Friday, May 1, 2009


A good day looking north from the top of Deem Hills

On the long list of things we take for granted that I've mused upon in this blog, including water, waste management services, and food supply, I probably think more about breathing than anything. On the two mornings a week that I hike to the top of Thunderbird Mountain with my faithful hiking partner, Caroline, we are able to take a 360 degree survey of our air shed at 6:00 a.m.

Some mornings, especially after a light rain coupled with wind, the view to the south is blessedly clear enough to see the silhouettes of downtown Phoenix's skyscrapers. All around, layers upon layers of desert hills circle the city. Early morning light gilds the green urban landscape. I feel good about taking a deep breath. Other mornings, we gaze out in horror at the brown smog that has settled in the valley, obscuring silhouettes, dimming distant hills and casting a ghastly haze over everything. What we see is what we are breathing, and this cannot be escaped.

A scary day looking north from the top of South Mountain

According to a recent study published by the American Lung Association in their State of the Air Report (, Phoenix, Arizona is the 9th most polluted city in the U.S., with over 100 days a year declared "unhealthy" to breathe. This is mostly from ozone, the low level smog that is created from burning fossil fuels, although many locals want to believe it is "just dust." Ground level ozone is produced when nitrous oxides combine with atmospheric oxygen in the presence of sunlight. Cars are the largest emitters of the nitrous oxides, which is why large urban areas tend to have the highest levels of this type of ozone.

I experienced the toxic effects of ozone this winter when I had a chronic cough that was not associated with any infection. My doctor prescribed an inhaler loaded with steroids to reduce the inflammation, and the condition abated within a month. But I can't help wondering what long-term effects are going on deep in my lungs. I have never smoked cigarettes, but that may not matter. Just breathing in Phoenix may create similar effects!
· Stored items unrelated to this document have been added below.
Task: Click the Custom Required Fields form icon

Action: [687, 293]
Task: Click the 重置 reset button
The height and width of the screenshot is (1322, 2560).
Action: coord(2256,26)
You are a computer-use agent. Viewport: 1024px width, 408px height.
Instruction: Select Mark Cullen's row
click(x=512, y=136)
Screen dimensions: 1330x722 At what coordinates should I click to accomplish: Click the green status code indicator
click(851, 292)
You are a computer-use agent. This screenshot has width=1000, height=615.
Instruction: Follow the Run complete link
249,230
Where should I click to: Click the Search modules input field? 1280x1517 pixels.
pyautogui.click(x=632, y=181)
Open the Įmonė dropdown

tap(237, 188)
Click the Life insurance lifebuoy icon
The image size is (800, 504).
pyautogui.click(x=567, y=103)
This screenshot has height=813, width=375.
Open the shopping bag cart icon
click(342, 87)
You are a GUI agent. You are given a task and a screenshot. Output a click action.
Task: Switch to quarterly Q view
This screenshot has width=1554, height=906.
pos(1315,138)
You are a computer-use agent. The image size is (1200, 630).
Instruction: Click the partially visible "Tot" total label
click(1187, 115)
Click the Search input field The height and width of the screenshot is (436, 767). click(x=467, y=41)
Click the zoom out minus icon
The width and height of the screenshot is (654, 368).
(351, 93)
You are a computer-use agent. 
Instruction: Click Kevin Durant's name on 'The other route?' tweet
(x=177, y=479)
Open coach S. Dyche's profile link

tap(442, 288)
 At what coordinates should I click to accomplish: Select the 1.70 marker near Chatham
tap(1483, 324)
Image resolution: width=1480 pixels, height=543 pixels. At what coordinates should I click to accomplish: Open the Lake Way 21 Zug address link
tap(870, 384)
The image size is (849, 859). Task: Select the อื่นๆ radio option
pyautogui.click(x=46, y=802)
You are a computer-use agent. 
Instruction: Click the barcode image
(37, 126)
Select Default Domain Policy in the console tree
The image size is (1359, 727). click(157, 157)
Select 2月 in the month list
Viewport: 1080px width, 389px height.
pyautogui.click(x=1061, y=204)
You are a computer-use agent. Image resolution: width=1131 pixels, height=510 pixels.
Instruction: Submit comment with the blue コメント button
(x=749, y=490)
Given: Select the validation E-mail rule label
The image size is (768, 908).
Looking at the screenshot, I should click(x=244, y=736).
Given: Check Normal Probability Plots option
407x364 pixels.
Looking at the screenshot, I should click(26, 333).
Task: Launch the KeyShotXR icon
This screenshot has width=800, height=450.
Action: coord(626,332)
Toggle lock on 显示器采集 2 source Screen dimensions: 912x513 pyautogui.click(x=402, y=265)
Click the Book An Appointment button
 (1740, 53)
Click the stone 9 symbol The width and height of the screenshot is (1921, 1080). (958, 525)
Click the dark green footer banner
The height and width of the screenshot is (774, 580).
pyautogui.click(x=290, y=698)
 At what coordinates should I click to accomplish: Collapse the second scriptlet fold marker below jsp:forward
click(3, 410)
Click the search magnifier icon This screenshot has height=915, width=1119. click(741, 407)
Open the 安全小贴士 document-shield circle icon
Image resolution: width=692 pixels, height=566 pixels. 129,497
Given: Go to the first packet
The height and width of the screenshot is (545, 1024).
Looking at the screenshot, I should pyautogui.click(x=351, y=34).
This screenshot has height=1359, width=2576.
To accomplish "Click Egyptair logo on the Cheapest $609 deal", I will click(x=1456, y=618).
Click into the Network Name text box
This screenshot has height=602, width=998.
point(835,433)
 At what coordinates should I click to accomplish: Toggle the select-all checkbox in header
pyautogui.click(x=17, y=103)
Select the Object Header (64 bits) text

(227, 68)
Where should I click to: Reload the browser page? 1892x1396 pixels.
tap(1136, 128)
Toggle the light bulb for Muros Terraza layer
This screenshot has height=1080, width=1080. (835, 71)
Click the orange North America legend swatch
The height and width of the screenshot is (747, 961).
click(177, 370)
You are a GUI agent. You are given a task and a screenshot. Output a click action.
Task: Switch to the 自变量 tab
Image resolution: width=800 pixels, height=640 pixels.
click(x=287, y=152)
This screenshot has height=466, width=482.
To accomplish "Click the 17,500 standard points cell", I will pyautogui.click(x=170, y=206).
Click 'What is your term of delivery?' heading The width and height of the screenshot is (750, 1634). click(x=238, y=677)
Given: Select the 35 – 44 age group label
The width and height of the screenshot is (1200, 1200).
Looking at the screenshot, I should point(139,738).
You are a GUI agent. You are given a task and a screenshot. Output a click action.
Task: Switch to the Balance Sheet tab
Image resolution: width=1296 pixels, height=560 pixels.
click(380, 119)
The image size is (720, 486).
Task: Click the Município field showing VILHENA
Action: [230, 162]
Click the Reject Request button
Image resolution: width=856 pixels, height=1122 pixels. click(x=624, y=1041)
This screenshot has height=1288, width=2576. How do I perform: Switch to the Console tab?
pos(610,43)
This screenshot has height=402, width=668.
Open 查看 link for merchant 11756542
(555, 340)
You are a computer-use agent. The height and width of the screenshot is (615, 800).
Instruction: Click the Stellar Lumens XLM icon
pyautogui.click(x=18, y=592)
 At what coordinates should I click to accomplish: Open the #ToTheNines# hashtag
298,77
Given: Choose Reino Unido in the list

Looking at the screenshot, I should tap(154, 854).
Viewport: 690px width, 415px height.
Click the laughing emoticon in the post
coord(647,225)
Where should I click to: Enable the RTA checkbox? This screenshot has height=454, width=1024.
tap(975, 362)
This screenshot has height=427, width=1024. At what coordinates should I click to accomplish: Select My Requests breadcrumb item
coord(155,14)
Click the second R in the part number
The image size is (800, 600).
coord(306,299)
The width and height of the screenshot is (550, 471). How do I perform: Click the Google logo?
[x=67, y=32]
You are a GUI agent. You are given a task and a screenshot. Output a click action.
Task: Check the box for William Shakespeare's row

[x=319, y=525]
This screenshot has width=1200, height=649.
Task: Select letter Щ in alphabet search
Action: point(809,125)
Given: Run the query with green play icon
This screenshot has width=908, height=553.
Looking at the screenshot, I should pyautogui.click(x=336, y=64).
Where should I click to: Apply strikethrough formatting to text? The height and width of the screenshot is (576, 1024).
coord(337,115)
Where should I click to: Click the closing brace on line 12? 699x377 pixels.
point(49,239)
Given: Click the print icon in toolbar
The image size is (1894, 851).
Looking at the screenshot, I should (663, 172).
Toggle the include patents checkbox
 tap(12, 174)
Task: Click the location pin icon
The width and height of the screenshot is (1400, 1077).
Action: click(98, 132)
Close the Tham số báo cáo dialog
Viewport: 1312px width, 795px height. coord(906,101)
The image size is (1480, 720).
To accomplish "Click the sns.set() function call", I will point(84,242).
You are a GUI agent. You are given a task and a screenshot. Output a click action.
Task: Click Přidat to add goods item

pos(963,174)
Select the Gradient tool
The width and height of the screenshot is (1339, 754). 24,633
What can be done? This is another one of those "Tragedy of the Commons" issues that requires a cooperative effort to solve. Less driving. More walking and biking. More fuel efficient vehicles. The cumulative effects of each of our miniscule efforts does matter. So now that I'm finished writing this, I will ride my bike, rather than drive, to the grocery store to buy the organic milk and free range eggs that I need to make dinner tonight!

1 comment:

Amber said...

It really is so sad. And kind of amazing that it's so easy to ignore a problem that literally blankets the city. I developed asthma while living in Phoenix and moving has improved my symptoms a lot. Even though Austin is the "allergy capital of the U.S." my breathing is much improved.